Task: In the listing below, find the line with "Фармацевтическое оборудование (166, 149)" and the line with "Agenda (160, 229)". Repeat those two lines and all lines between them exactly.

++++ Material for this exercise

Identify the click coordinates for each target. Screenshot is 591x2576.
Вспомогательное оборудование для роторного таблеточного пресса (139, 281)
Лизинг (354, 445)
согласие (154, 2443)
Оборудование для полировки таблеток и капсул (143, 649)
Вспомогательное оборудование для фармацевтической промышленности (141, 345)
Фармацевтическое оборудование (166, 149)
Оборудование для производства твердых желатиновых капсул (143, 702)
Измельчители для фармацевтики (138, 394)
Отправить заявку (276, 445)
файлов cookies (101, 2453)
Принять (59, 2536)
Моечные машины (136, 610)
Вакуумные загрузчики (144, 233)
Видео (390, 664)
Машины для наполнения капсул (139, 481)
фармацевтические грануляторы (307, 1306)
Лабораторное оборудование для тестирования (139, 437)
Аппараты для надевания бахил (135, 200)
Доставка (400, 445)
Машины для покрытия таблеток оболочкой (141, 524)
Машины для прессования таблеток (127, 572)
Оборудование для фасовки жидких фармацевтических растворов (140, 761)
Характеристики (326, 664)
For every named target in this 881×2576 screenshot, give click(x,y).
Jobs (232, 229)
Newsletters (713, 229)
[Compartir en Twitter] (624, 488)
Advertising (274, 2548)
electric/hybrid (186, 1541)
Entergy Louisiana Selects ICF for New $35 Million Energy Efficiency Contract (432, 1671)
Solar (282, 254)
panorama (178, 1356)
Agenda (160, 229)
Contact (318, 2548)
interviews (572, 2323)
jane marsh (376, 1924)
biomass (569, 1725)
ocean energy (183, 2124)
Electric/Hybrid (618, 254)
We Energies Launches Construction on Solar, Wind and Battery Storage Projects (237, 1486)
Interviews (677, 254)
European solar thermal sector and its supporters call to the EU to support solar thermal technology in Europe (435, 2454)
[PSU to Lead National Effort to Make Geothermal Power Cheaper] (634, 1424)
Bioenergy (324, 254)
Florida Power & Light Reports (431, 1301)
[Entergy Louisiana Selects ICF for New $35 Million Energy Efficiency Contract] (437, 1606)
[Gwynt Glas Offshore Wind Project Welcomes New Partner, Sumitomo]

++++++++

Result of the task:
Фармацевтическое оборудование (166, 149)
Оборудование для производства твердых желатиновых капсул (143, 702)
Измельчители для фармацевтики (138, 394)
Отправить заявку (276, 445)
файлов cookies (101, 2453)
Принять (59, 2536)
Моечные машины (136, 610)
Вакуумные загрузчики (144, 233)
Видео (390, 664)
Машины для наполнения капсул (139, 481)
фармацевтические грануляторы (307, 1306)
Лабораторное оборудование для тестирования (139, 437)
Аппараты для надевания бахил (135, 200)
Доставка (400, 445)
Машины для покрытия таблеток оболочкой (141, 524)
Машины для прессования таблеток (127, 572)
Оборудование для фасовки жидких фармацевтических растворов (140, 761)
Характеристики (326, 664)
For every named target in this 881×2576 screenshot, give click(x,y).
Jobs (232, 229)
Newsletters (713, 229)
[Compartir en Twitter] (624, 488)
Advertising (274, 2548)
electric/hybrid (186, 1541)
Entergy Louisiana Selects ICF for New $35 Million Energy Efficiency Contract (432, 1671)
Solar (282, 254)
panorama (178, 1356)
Agenda (160, 229)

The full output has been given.